Congressman Ro Khanna’s cyber security roundtable - streaming link and observations

Congressman Ro Khanna represents California's 17th District, the heart of Silicon Valley.  August 27th, 2018, I participated in Congressman Ro Khanna's Cybersecurity Roundtable. The panelists included Alex Stamos, ex CISO of Facebook now Adjunct Professor and Fellow at Stanford; Shamir Allibhai, CEO of Amber Video; Jennifer Geisler, Vice President of Marketing at ForeScout Technologies; Paul Hooper, Chief Executive Officer of Gigamon; Coleman Mehta, Senior Director of US Policy at Palo Alto Networks; Tim Hastings, Director Consulting Services at FireEye; and myself. The panel was originally to be focused on cyber hygiene. After meeting with Congressman Khanna Sunday morning August 26th, critical infrastructure was added to the agenda. Cyber hygiene ended up being somewhat minimized. Effectively, the roundtable participants assumed that cybersecurity equaled network security. Network security is necessary but not sufficient to protect control systems used in the critical infrastructure as the process sensors can be cyber vulnerable before the sensor data becomes packets on the network. The streaming for the roundtable can be found at

My short prepared presentation follows:

“Infrastructure and control systems are the “invisible visible”. There everywhere but you don’t notice. Addressing the recent issues about hacking the electric grid, the US electric grid was designed more than 100 years ago. The grid has operated effectively, though not necessarily as efficiently as possible, before there were Internet Protocol (IP) networks and Microsoft Windows Human Machine Interfaces (HMIs) which is maybe 15-20 years old. My mantra is: The grid can operate without the Internet but the Internet cannot operate without power.

The business systems the public interfaces with at electric utilities, water utilities, oil/gas companies, transit agencies, manufacturers, etc. were designed with cyber security in mind. The computer control systems that run power plants, substations, pipelines, manufacturing, rail, etc. were not designed with that same degree of cyber security. Securing your laptop or cell phone is important but the technology and procedures you would use is not the same as for securing a power plant or water facility. The impact to society for your confidential information being compromised is different than loss of power, pipelines exploding like San Bruno, or loss of water to put out a fire.

What should be done to protect our way of life:

- Critical infrastructure should be part of all cyber security policy meetings with the knowledgeable control system people participating

- Owners should be directly responsible for reliability and safety of any critical infrastructure facility, large or small

- Credit ratings should reflect cyber risk and mitigation

- Engineers built and run these systems, they should be involved in securing them

- Critical infrastructure should be treated as if it is your own house…because it is”
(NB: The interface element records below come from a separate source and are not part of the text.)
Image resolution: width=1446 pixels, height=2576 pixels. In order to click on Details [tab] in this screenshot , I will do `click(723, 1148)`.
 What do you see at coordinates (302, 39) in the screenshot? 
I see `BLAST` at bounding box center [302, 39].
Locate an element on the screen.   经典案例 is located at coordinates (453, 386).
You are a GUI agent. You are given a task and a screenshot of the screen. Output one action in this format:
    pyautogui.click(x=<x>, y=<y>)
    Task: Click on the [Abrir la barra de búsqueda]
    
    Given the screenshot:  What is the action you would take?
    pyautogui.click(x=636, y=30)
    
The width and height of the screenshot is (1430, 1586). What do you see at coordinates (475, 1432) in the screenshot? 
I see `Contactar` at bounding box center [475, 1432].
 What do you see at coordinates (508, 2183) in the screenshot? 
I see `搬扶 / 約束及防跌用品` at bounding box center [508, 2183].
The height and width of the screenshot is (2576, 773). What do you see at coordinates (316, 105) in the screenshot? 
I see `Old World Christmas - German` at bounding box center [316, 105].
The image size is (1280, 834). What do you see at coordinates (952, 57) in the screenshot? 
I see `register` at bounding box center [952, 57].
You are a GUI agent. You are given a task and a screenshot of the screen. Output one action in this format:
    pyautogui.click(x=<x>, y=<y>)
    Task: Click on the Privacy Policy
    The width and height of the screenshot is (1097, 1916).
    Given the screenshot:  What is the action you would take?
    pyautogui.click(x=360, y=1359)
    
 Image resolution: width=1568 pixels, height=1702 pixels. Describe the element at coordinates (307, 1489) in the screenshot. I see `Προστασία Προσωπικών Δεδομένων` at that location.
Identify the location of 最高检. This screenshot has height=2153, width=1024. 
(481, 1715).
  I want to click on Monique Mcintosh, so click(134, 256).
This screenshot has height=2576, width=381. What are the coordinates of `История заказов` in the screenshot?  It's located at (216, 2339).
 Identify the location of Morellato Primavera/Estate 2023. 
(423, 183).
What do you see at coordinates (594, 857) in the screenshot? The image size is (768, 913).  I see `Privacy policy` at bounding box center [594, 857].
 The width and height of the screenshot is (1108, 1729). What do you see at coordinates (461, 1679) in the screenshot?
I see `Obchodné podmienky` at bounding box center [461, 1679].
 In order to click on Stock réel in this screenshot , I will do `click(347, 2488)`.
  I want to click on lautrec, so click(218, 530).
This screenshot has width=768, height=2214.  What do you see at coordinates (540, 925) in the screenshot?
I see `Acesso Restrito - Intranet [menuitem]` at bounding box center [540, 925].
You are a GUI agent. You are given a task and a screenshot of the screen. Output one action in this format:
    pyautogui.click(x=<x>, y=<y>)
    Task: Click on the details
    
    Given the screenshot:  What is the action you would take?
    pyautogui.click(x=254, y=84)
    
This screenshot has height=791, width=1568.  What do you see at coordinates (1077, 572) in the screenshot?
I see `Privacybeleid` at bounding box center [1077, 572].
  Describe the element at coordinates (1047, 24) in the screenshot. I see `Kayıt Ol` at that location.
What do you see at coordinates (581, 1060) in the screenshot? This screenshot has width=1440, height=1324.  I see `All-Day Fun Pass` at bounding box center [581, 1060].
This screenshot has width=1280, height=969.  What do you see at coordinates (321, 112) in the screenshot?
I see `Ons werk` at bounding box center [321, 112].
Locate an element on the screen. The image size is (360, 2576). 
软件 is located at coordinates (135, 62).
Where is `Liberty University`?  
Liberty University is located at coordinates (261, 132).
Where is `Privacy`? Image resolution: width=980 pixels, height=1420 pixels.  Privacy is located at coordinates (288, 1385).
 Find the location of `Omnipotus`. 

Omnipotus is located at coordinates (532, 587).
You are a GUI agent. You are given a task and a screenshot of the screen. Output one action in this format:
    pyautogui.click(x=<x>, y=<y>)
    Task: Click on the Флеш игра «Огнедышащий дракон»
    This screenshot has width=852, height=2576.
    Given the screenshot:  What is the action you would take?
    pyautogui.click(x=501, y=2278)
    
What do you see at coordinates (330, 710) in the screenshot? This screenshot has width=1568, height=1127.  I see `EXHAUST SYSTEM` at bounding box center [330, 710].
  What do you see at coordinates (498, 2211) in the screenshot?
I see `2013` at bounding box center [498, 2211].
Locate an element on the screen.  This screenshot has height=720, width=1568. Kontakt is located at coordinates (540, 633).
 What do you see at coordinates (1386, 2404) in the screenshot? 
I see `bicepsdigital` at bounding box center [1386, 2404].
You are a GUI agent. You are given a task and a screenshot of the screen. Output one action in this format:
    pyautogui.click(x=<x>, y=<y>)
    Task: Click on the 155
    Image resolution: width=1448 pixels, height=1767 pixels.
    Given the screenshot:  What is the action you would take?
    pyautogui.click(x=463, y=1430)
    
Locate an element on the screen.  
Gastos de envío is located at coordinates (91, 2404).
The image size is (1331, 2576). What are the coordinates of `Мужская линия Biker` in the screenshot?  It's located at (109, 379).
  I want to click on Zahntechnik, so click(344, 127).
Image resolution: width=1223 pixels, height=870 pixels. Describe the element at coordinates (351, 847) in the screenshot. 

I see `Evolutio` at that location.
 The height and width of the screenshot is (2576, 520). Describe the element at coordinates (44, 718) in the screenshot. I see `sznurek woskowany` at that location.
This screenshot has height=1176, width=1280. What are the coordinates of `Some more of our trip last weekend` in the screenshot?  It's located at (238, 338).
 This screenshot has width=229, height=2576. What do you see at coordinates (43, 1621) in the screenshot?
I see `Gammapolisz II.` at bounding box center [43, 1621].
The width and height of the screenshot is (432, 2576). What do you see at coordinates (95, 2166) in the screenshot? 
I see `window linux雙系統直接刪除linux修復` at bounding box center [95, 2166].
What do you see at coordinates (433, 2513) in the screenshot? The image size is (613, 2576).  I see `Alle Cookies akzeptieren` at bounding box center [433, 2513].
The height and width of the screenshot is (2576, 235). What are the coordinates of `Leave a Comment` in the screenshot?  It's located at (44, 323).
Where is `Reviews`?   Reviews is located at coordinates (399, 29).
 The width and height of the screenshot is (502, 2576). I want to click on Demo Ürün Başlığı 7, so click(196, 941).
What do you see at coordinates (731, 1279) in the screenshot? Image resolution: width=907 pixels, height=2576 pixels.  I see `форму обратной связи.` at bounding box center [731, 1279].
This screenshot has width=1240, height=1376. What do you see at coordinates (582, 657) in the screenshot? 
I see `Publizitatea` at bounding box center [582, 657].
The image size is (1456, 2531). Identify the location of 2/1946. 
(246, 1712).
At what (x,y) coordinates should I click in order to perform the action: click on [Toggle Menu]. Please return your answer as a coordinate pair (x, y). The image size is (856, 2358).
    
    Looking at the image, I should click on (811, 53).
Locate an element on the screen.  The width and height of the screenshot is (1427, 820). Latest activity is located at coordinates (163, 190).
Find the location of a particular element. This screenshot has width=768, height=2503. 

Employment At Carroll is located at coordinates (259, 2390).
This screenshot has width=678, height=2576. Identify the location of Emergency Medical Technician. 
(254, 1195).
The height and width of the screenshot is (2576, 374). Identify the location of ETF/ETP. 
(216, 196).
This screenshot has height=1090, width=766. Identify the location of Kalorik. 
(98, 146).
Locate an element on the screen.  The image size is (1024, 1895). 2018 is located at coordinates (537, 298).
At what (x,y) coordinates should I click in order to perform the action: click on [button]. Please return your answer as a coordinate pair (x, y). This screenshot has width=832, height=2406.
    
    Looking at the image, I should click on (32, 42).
Jennifer Geisler’s stated that ForeScout had commissioned Forrester Research to do a survey. The survey asked who was responsible for Operation Technology (OT) – control system networks. Nobody was accepting responsibility for securing OT. Additionally, more than 50% of respondents said they could tolerate a medium to high level of risk. I believe these responses as being reality, but they are not consistent with many other surveys.

Congressman Khanna asked the following questions of the panel. You can hear the discussion on the link. I am adding my thoughts that were not part of the discussion.

- Is there a real election risk? Others responded.

- Will there be a Cyber Pearl Harbor? To me, a Cyber Pearl Harbor is not attacking one substation or plant but a coordinated attack on multiple critical infrastructure locations to cause major wide-spread damage. I mentioned there may be a Cyber Pearl Harbor but because of lack of control system cyber forensics we may not know it was cyber. Other panelists were focused on how hackers could get in but not the overall impact. The other feeling is that a major country would not cause kinetic damage because of fear of kinetic reprisals.

- Social media – good or bad? Others responded.

- Facebook hearings- who should be making the rules? Panelists felt that other countries such as France and Germany are ahead of us because of the dysfunction and lack of coherent cyber security direction in the US. I don’t believe any country is adequately addressing cyber security of control systems.

My closing statement was we need engineers to be involved along with cyber security experts. Also the “CIA” paradigm - Confidentiality, Integrity, Availability - needs to be expanded to include the letter “S” for safety.